Daddy Died… To Make Me Stronger.

Deuteronomy 29:29 – The secret things belong to the LORD our God, but the things revealed belong to us and to our children forever, that we may follow all the words of this law.

Today was my first time coming to the conclusion that my dad died when I was 9 years old… to make me a stronger person. I cannot say (with proof) that this is 100% accurate. But today was the first time feeling this… feeling.

My dad was my world. Even at the age of 9, I can remember everything that he would do with my mom and me. I still hate the fact of feeling left alone to tackle this world and all of its obstacles without him. But I’ve been doing it for the past 25 years. So maybe I’m getting good at this… thing… no matter how much it still hurts.

I’m starting to feel like in my pain, anger, and loneliness, I shine. I shine in a way that proves to myself that I AM supposed to be more than that little girl that he left in the year of 1990. What feels more like a battle is that now I have a 4 year old daughter. She’s watching all of my emotions and actions, wether they are good or bad, packed with laughs or hidden in the tears on my pillows.
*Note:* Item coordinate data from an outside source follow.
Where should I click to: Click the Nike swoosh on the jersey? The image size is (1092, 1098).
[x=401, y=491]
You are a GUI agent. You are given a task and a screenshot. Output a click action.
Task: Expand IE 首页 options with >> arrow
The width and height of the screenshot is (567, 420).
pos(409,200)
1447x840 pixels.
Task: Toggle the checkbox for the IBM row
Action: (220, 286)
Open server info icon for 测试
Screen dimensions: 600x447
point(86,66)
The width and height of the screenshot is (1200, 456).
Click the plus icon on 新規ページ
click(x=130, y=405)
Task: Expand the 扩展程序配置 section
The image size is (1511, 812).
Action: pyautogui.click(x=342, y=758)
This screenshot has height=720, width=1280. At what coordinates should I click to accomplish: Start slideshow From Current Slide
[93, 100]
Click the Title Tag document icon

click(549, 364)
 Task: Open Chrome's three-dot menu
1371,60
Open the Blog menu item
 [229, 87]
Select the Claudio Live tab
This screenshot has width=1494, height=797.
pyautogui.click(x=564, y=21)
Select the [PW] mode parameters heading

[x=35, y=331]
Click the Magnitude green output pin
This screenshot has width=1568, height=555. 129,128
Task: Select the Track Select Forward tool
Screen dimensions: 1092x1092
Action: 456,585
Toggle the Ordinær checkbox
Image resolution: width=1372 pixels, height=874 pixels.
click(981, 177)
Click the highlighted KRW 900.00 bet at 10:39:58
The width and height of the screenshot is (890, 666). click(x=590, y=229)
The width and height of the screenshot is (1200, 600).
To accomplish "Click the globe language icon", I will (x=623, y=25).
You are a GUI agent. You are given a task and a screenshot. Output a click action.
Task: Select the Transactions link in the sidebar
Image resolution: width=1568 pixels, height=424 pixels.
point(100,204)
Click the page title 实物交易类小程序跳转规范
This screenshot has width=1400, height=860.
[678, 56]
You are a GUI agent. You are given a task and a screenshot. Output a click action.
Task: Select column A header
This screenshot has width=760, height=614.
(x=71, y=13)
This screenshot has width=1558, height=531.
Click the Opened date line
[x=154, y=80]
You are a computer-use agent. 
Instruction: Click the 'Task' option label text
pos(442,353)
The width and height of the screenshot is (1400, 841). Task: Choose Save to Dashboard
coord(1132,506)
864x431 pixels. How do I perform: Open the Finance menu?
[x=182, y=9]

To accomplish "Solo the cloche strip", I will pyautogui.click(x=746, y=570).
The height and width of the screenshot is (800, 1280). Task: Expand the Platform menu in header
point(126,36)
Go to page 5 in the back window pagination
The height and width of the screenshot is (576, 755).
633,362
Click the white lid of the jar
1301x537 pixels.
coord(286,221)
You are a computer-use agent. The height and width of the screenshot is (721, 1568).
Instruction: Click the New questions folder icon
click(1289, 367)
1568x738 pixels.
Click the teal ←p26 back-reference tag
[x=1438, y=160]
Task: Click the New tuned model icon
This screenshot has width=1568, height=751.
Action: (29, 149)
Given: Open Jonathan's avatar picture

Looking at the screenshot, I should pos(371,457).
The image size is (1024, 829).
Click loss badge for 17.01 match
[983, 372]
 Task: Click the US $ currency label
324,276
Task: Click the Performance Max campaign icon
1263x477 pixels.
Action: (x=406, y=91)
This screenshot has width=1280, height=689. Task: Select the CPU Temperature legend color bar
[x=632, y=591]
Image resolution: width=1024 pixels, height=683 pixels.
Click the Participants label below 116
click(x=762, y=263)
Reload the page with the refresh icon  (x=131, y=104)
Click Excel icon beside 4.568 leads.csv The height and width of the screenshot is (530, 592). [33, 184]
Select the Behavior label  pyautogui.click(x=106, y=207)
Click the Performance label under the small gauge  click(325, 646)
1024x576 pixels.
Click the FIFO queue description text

I sometimes imagine how my life would have been WITH my dad. Things would have been a lot different. For starters, my mother would still be by his side doing something as an evangelist. Me on the other hands… I know I wouldn’t be in Florida. My husband and daughter would probably look a lot different – as I never would have worked in a nightclub at the front door (that’s where I met my husband). And I would probably be on a path to having a 9-5, living in a nice house in a suburban town, and maybe not doing what I truly love as a living. Maybe that would have been a lot harder.

Who knows. Who’s to say that is true or false?

My dad wasn’t the controlling type. So who knows exactly what my life would have looked like with him present [physically].

He used to show me how to draw better than my ability, when I would attempt simple things like houses or trees. Keep in mind, I was under the age of 9.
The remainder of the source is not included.